Micro-emulgels, being a combination of microemulsion and gel, are a unique and novel dosage form that can cope with the problems associated with conventional dosage forms and have advantages in gel and microemulsion form. Compared to cream, micro-emulgels have more penetration power in skin. Being a dual mechanism using an emulsion and gel, micro-emulgels (Figure 1) are regarded as one of the most promising technologies among innovative drug delivery systems and have emerged as a novel approach for topical delivery of drugs [12]. Additionally, adding gel to an emulsion boosted its stability [13]. The outstanding solubilizing and skin penetration properties of the microemulsion technology were the deciding factors during its formulation development [14]. The primary requirement for the formulation of an emulgel is the appropriate selection of the oil phase, emulsifier, and gelling agent Therefore, oils, surfactants, and co-surfactants must be carefully screened and optimized during the preparation of micro-emulgels. The choice of these is made based on the solubility profile of the API. The API penetrates the skin more deeply when there is oil present.
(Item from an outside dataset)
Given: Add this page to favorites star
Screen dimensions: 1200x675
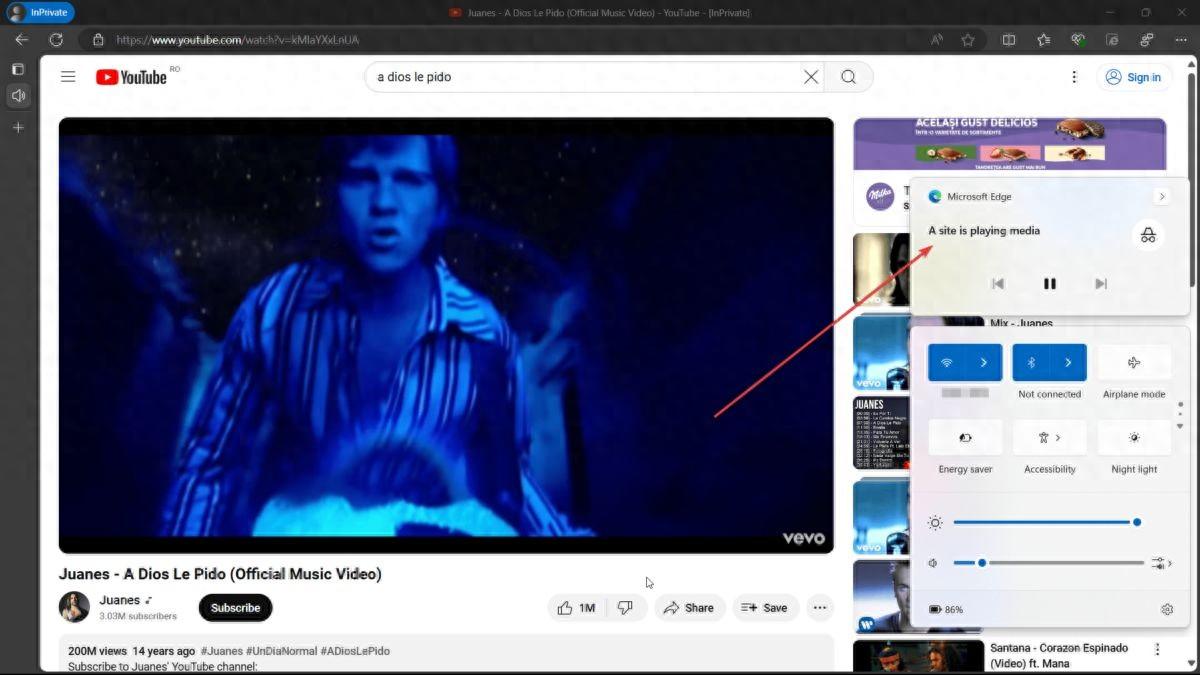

A large interfacial area is created by the creation of tiny droplets in the microemulsion, which increases the surface area available for medication absorption [15].
Figure 1.
Showing micro-emulgel pathway on skin.
Candidiasis is the most prevalent fungal disease, including a wide range of infections from superficial to systemic with high mortality rates. Candida albicans is the most studied species for candidiasis infection and is becoming resistant towards existing antifungal drugs. It is a diploid yeast, which means it has two sets of eight chromosomes. Its genome is around 16 megabytes in size and has a total of 6159 coding genes. It is a frequent cause of invasive fungal infections and is also considered as one of the main agents responsible for opportunistic pathogenic infections [16,17]. Citronella and cinnamon oils are essential plant oils obtained from Cymbopogon winterianus and Cinnamon cassia, respectively [18]. Citronella is a monoterpenoid that is the main component of citronella oil and gives it its distinct lemon aroma. It is a monoterpene as well as an aldehyde and acts as an antifungal agent both single as well as with its metabolite. Citronella oil is water-soluble, ethanol-soluble, and glycerol-insoluble. Cinnamon is a common spice that has been used for thousands of years by various cultures all over the world [19]. It is derived from several components of a tropical evergreen tree of the genus Cinnamomum. Several in vivo and in vitro investigations have revealed that cinnamon essential oils and their primary constituents have significant inhibitory effects against a variety of fungi, including Coriolus versicolor, Laetiporus sulphureus, Eurotium spp., Aspergillus spp., and Penicillium spp. [20,21,22,23]. Fungicidal and inhibitory efficacy of citronella and cinnamon oils on Candida albicans biofilms has already been reported in the literature [24,25]. Recently, it was reported that the antimicrobial and anticancer properties of citronella oil were promisingly improved once it was used as a nanoemulsion form of formulation [26]. Therefore, the current study proposes to develop and analyze a citronella oil-loaded microemulsion-based gel to enhance its solubility and permeability and for improved antifungal efficacy by using carbopol 940 as the gel foundation.
2. Results and Discussion
2.1. Preformulation Study of Citronella Oil
2.1.1. Physical Appearance Test
The physical appearance of the citronella oil is mentioned in Table 1. It was in liquid form and was slightly yellow in color, having intense lemon rose odor.
Table 1.
Observation table of physical appearance of drug.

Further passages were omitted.